PAGE EXCERPT -

━━━━━━━━

Well honestly, with the exception of the Oriental Pearl, I don't hate any of these buildings I listed, just my take on the most overrated. There are plenty of buildings I just absolutely loathe if we were going down that route!:lol:

The Empire State Buildings for instance, I don't hate it or even dislike it, but feel its severely over hyped because of its historical importance when it really isn't much of a stunner by today's standards. (I'm gonna take heat for that!) The Petronas were just always too busy for my eye, much like others have said about the Jin Mao, beautiful facade but the whole package is too busy for me. If you remember these towers were all the talk for years!

I feel the Bank of China Tower falls into that 1990's attitude of make it as different as possible and history will remember it, almost begging for attention, but it has no actual character once you look past its unusual shape, its facade is very plane.

With the Transamerica its not so much the shape for me, just its blockish grey 1960's finish, locals will find this sacrilegious, but if they slapped some glass paneling on the pyramid portion and some kind of modern chrome paneling on the 'fins' that thing would look superb!



L.A.F.2. said:


> ^^ You're a pretty harsh critic! I agree with that first post (obviously, :lol, but not completely the rest. You bring up good points though, and I see your point on each.
> 
> And welcome to the forum. :cheers:


Yeah I was a little harsh, but thanks for accepting me anyway!


----------



## L.A.F.2. (Jun 26, 2012)

^^ I try really hard to look for the best in buildings, especially if they are popular, and I attempt to refuse hating a building. Most people aren't as kind as I when reviewing buildings. Just find your own groove. :cheers:


----------



## wespje1990 (Apr 23, 2012)

i think The Shard london is extremely overrated. The top is just plain ugly the cladding should have covered all off the building. The shape looks crooked now.


----------



## guy4versa (Nov 19, 2011)

━━━━━━━━

DATASET EXTRACT -
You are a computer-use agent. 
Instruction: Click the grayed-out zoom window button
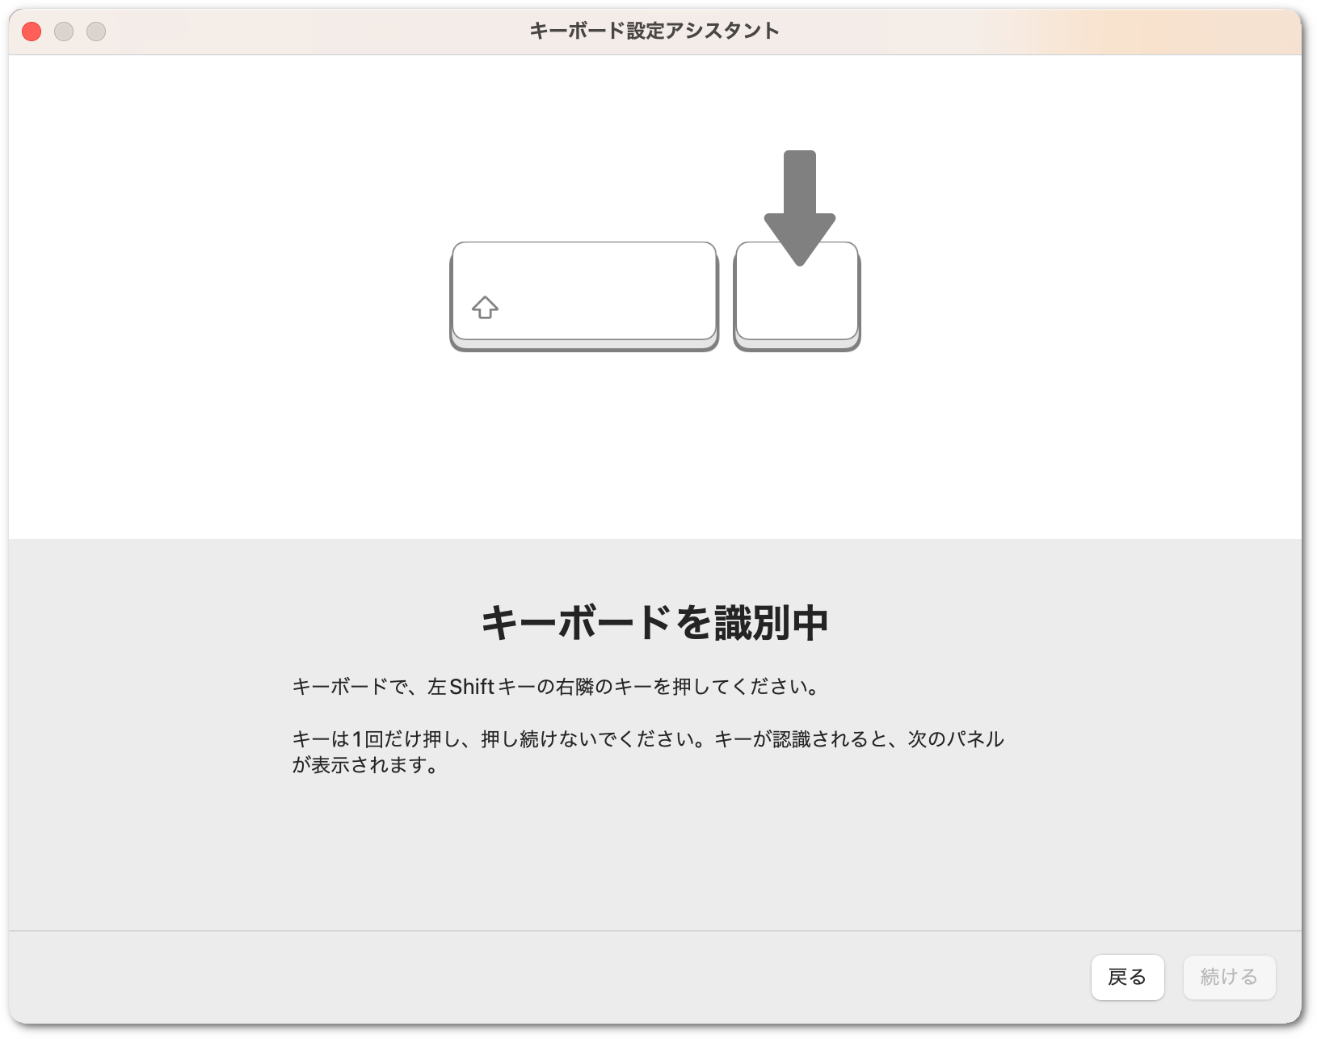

━━━━━━━━

DIRECTIONS FOR THIS TASK -
Please answer these questions about the skyscraper forum thread:
1. Which building on the first poster's list is the only one they actually hate?
2. What about the Transamerica does that poster object to, if not its shape?
3. Which building does wespje1990 call extremely overrated?
The listing comes from a different source than the skyscraper forum thread.

TASK RESPONSE -
1. The Oriental Pearl.
2. Its blockish grey 1960's finish.
3. The Shard in London.